More equities operatives from Goldman Sachs are heading for the door, potentially to Jefferies, with Australia and New Zealand head of sales Will Allott and head of hedge fund sales Aaron Piercy both resigning on Tuesday.
Mr Allott, who joined the bank in 2017 after working at CBA, resigned on Tuesday, as did Mr Piercy, who joined as an executive director from Bank of America in 2019.
Nicholas Thomson, based in Melbourne, also resigned this week as an institutional equities operative to join Jefferies Australia.
He also previously worked at CBA.
Only last week, the Goldman Sachs head of equities for Australia and New Zealand, Mario Argyrides, resigned from the Wall Street bank to join Jefferies Australia.
Mr Argyrides worked for Goldman Sachs since September 2017, joining from Macquarie Group.
It follows the departure of Mike Johnson as head of equity sales and Andrew Norman as head of equities from Jefferies Australia in recent weeks.
Sources around the market now question whether the Jefferies raid could spark a fresh merry-go-round of bankers after Jarden and Barrenjoey’s launch in 2020 saw numerous movements among top deal makers, analysts and ECM operatives.

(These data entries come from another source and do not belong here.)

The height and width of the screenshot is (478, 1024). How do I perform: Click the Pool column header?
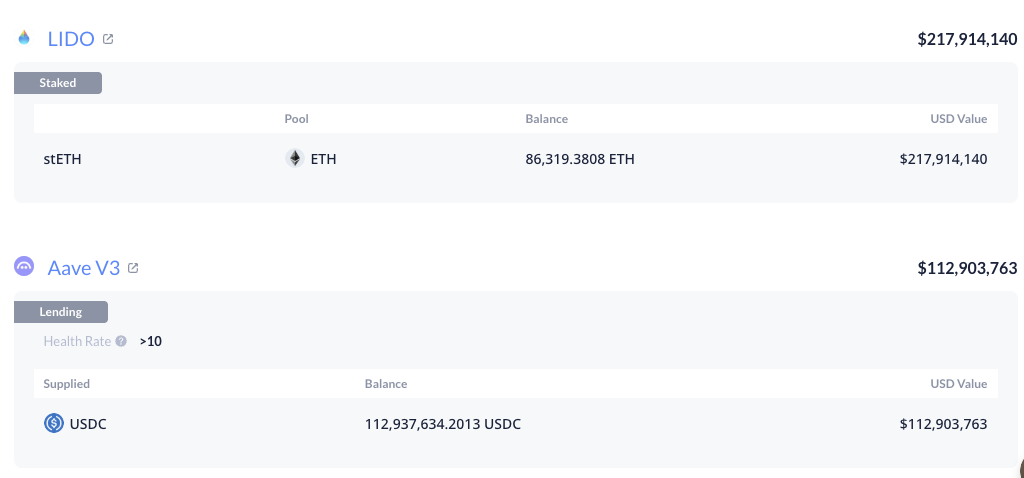(x=296, y=119)
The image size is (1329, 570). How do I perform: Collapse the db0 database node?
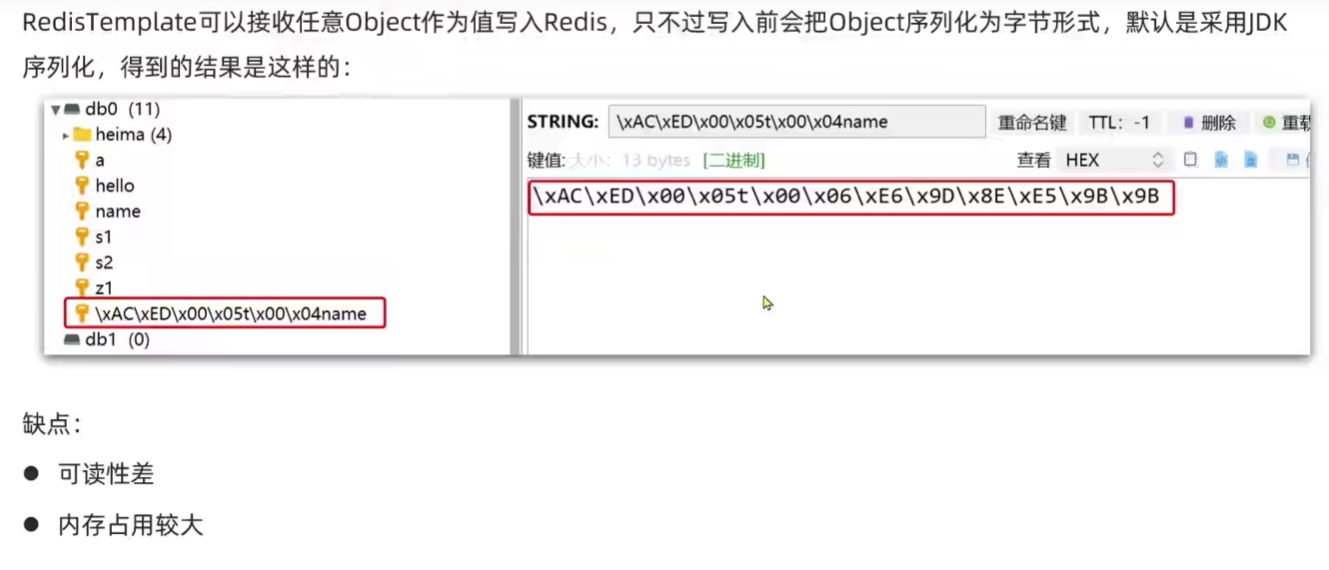pos(56,110)
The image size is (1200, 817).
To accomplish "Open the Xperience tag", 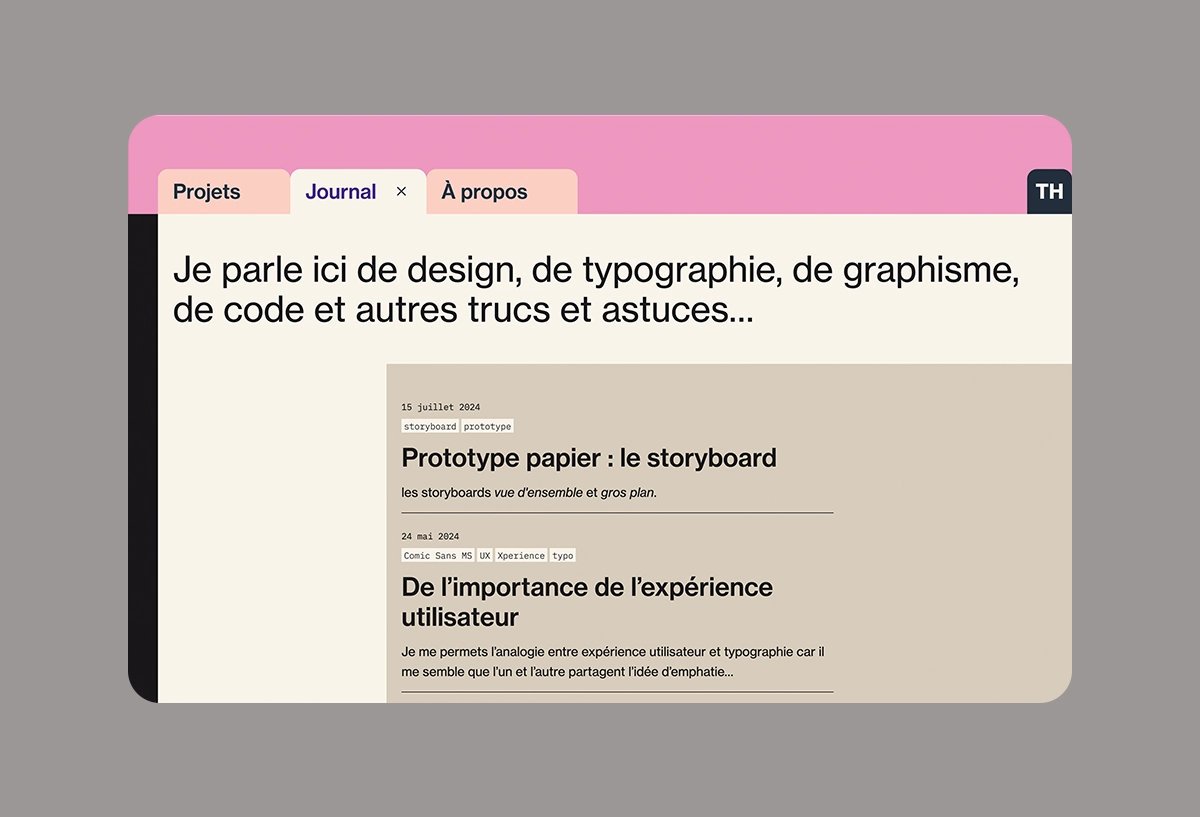I will click(521, 555).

The Australian reported that the equities and research business of Jefferies Australia began after the firm conducted a bold raid of CLSA’s local operations, poaching about 25 employees.
Since setting up here, Jefferies now accounts for about 2 per cent of trading across the ASX and Chi-X Australia, given the firm doesn’t participate in high-frequency and other lower margin trading activities.
On another measure, it has about 6.5 per cent of total fund manager wallet.
Accounts lodged with the corporate regulator showed Jefferies Australia generated $102.9m in revenue on a consolidated basis, and net profit of $7.8m for the 12 months ended November 30.
That compared to $127.5m revenue and a $36m profit in the prior corresponding period.
The firm has continued to expand, however, and after setting up an office in Melbourne last year now has about 10 people stationed there.
Across its Australian offices, Jefferies employs about 130 people.
The firm’s local advisory business has mandates including advising private equity giant KKR in its quest to buy Perpetual’s corporate trust and wealth management units.